As I looked up to the big blue moon hanging low overhead I couldn't help but think of Teddy Roosevelt walking for days on end in the Dakota Territory hunting deer and bison. For my own fleeting feelings of masculinity I was glad that I was unaccompanied by the modern conveniences of man such as a cellphone or OnStar. Five miles down the road my legs and feet were in strong disagreeance with my pride.

I left work last night around 1am and decided to drive south into Landrum, SC. The small town of Landrum is only five minutes from the North Carolina border and considered by many to be worth the effort to avoid NC's $.17 sales tax for gasoline. On the trip back, however, I found myself stranded on the side of I-26 after my car sputtered to a stop. The five mile walk back to town was quiet and black, interrupted only by the occasional big-rig pushing 10 tons of cold air onto my back and my sporadic singing of The Lost Highway by Hank Williams, Sr.

The cars that made a point to avoid me by switching lanes probably upset me more than the 18-wheelers barreling down the shoulder five feet to my left. I figure that there was always a chance that the 18-wheelers hadn't seen me. The cars that actually swerved into the far left lane had no such excuse. I should hold that judgment for myself, though. I don't pick up hitchhikers, either. At one point I glanced to my right to see a herd of deer looking curiously in my direction. I've never before stood so close to a wild herd of animals. Possibly they heard me butchering away at the Hank Williams' classic and decided to investigate the strange noise. Unlike Mr. Roosevelt, though, I allowed them to turn and gallop hurriedly into the night.


riva. said...

sorry about your five mile walk.

"I was glad that I was unaccompanied by the modern conveniences of man such as a cellphone or OnStar. "

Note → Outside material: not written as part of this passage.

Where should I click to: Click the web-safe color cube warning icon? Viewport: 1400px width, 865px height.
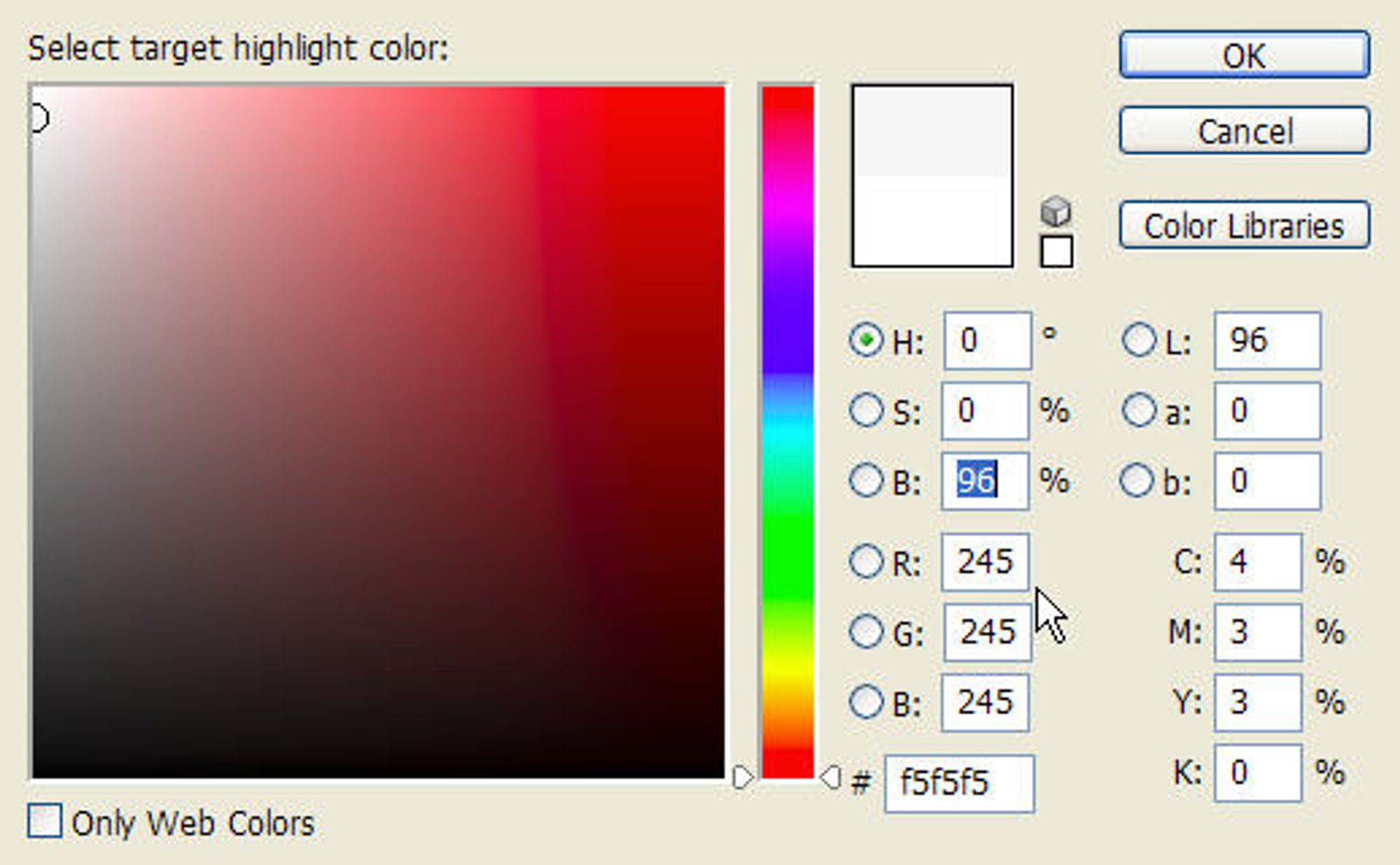pos(1056,211)
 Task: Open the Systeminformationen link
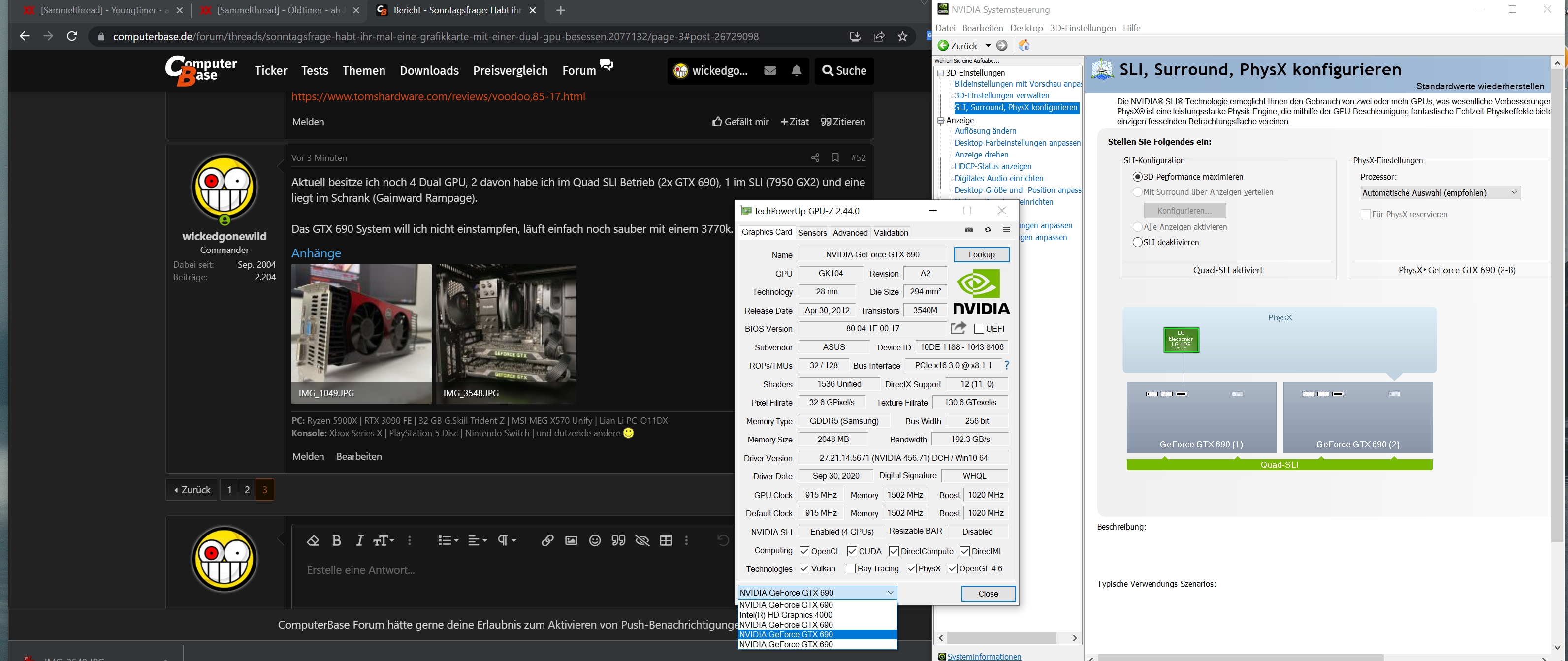pos(984,656)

that definitley made me snicker.
such simplicity in an event...and you made it beautiful.
i'm definitley subscribing.



Peter Varvel said...

Since you are kind enough not to shoot animals just for sport, I can condone your evolving the word 'disagreement' into 'disagreeance.'
(read Maguire's 'Wicked' or listen to the musical for some more of the same, fun word evolution!)

Mike Valentino said...

Varvel- I didn't think it was a word but 'truthyness' wasn't a word until Stephen Colbert fought for it. I guess I'll have to fight for disagreeance.

riva- You are the first known black person to read this blog. You'll always hold a special place in my heart, now.

Mike Valentino said...
This comment has been removed by the author.
Your wife said...

I know this is off subject, but have you noticed that the only people who comment on your blogs are people you don't know? What the hell happened to our friends? You'd think they would read and comment.

Peter Varvel said...

Ha ha ha! More than once, I've thought about "What if I get to meet Bekki and Mike some day?"
I always think that our real life impressions of each other will be quite different - in disagreeance, if you will - of our online personas.

Quin Browne said...


you didn't run into a single zombie??

someone was watching over you.

Mike Valentino said...

Quin- Indeed someone WAS watching over me. I have a sneaking suspicion it was Peter.